-- WHAT IS NEEDED --
Could you return, exactly as written, every line from the one containing "Given: Click the 'Last Modified Date' label" through the last line of the entries below, leaving out the pictures?

-- DATA SHOWN --
#####

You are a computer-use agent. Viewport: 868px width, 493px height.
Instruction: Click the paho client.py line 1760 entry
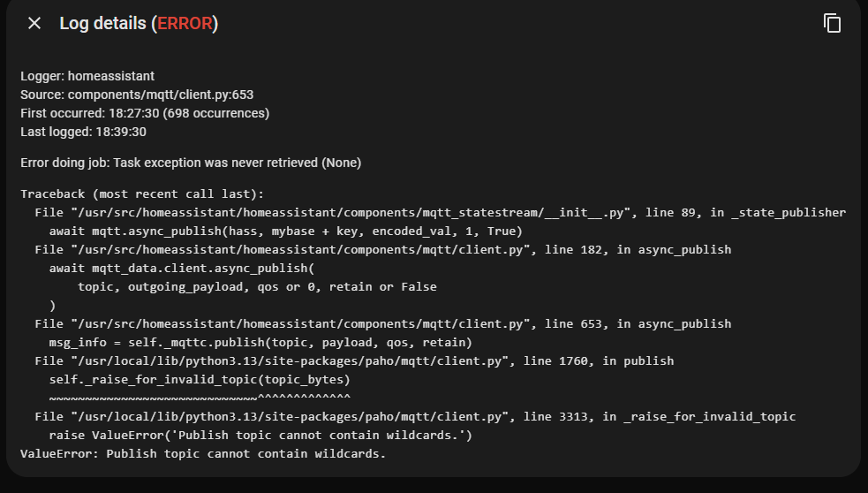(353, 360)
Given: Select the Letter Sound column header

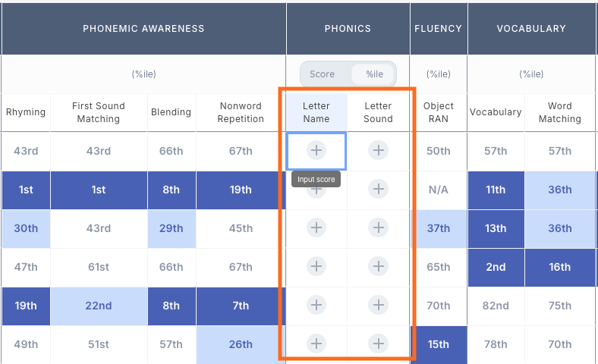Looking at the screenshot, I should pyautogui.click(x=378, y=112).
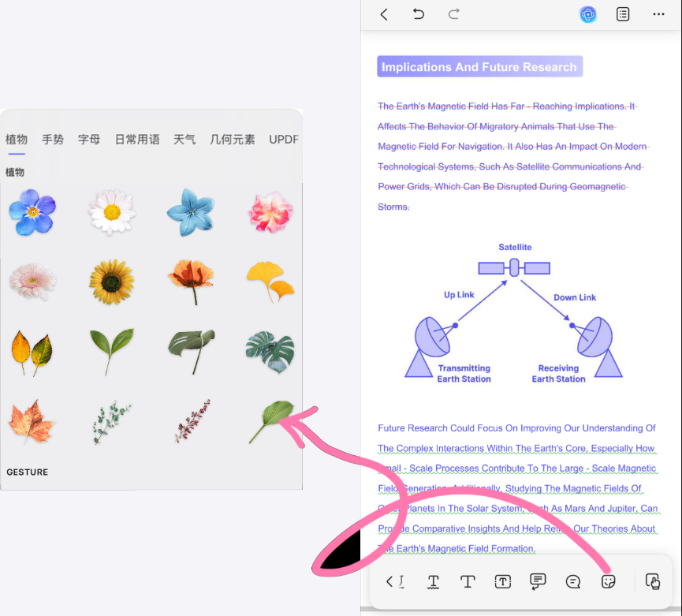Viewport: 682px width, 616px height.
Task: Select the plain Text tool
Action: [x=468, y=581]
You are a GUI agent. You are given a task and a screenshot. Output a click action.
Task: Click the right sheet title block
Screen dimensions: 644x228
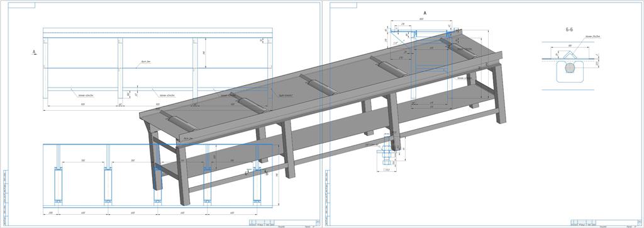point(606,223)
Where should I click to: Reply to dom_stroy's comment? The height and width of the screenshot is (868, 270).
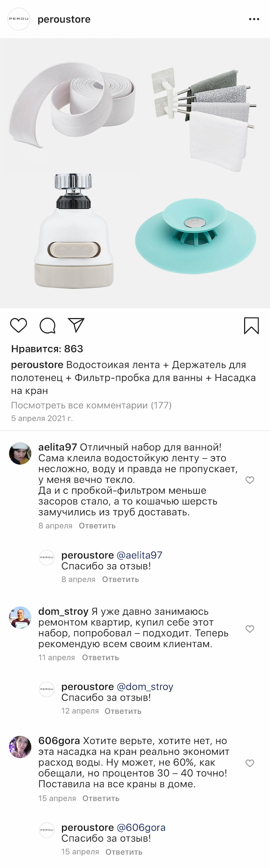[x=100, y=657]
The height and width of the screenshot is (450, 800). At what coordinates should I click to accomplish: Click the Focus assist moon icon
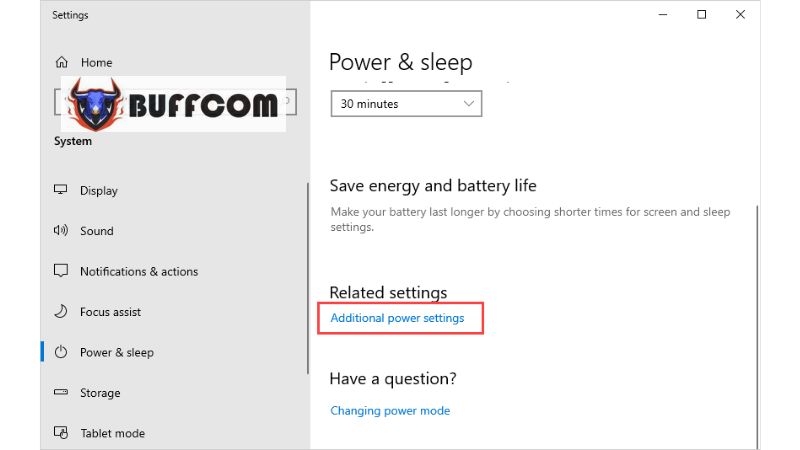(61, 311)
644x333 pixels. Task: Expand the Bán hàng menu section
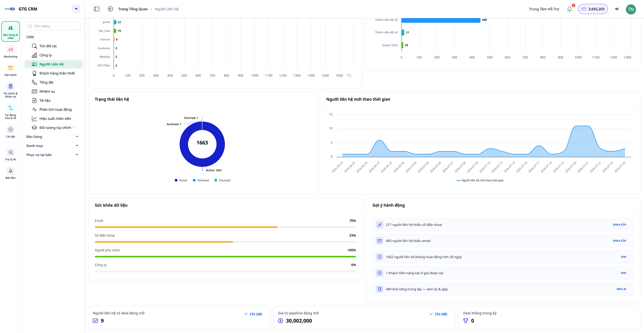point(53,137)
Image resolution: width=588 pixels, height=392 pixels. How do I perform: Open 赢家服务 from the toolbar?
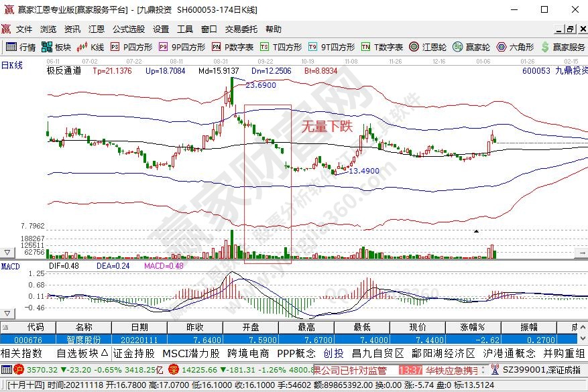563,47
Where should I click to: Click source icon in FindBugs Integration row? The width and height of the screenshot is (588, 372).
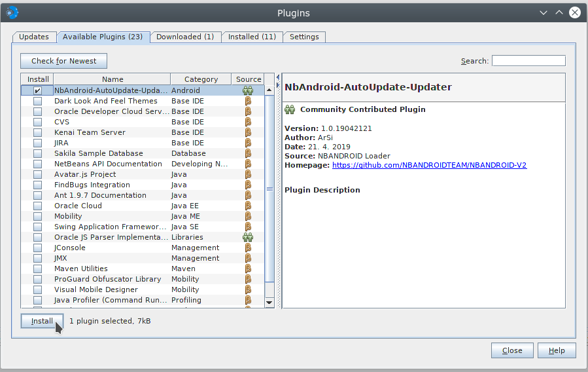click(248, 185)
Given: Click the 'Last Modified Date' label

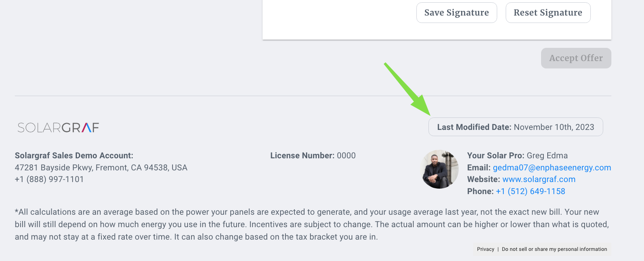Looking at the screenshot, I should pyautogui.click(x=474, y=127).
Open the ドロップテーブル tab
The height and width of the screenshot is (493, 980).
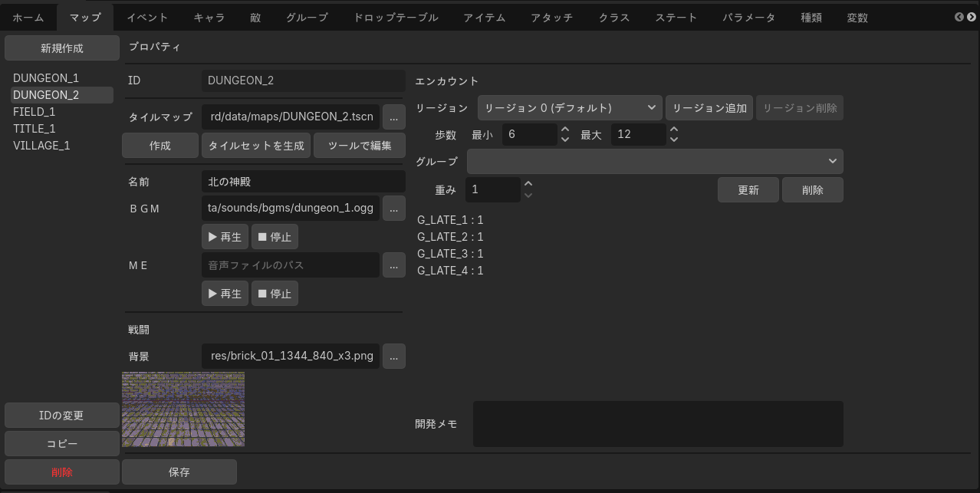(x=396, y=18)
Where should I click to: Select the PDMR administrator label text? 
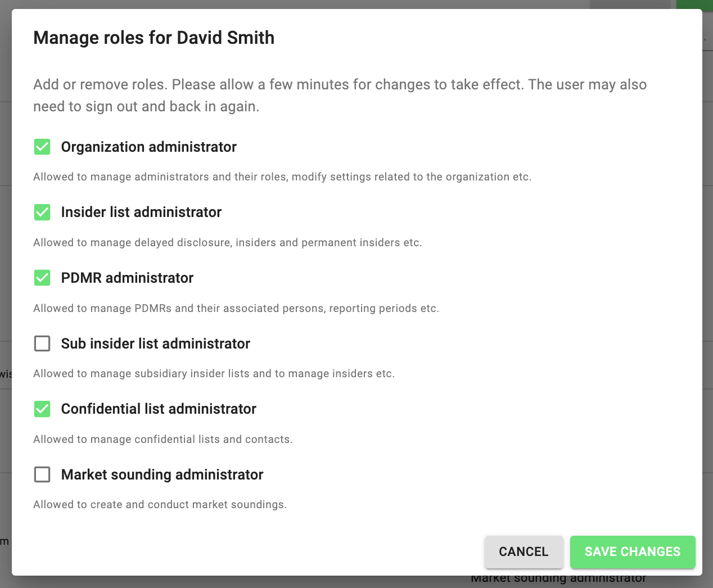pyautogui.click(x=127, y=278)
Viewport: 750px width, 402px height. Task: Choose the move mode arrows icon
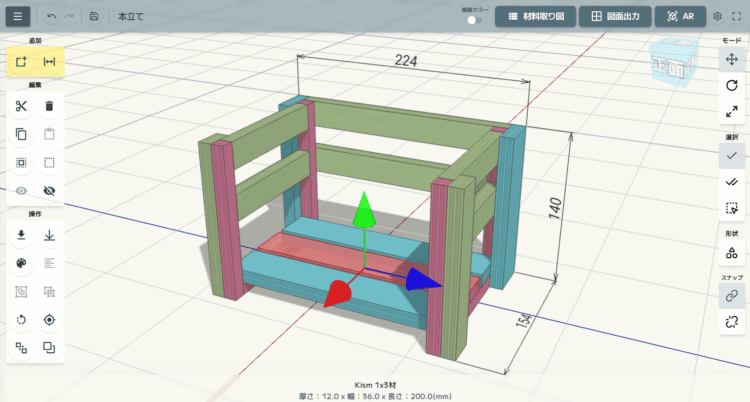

#####

-- RESULT OF THIS TASK --
Given: Click the 'Last Modified Date' label

Looking at the screenshot, I should pyautogui.click(x=474, y=127).
Open the ドロップテーブル tab
The height and width of the screenshot is (493, 980).
(x=396, y=18)
Where should I click to: Select the PDMR administrator label text? 
pyautogui.click(x=127, y=278)
Viewport: 750px width, 402px height. Task: Choose the move mode arrows icon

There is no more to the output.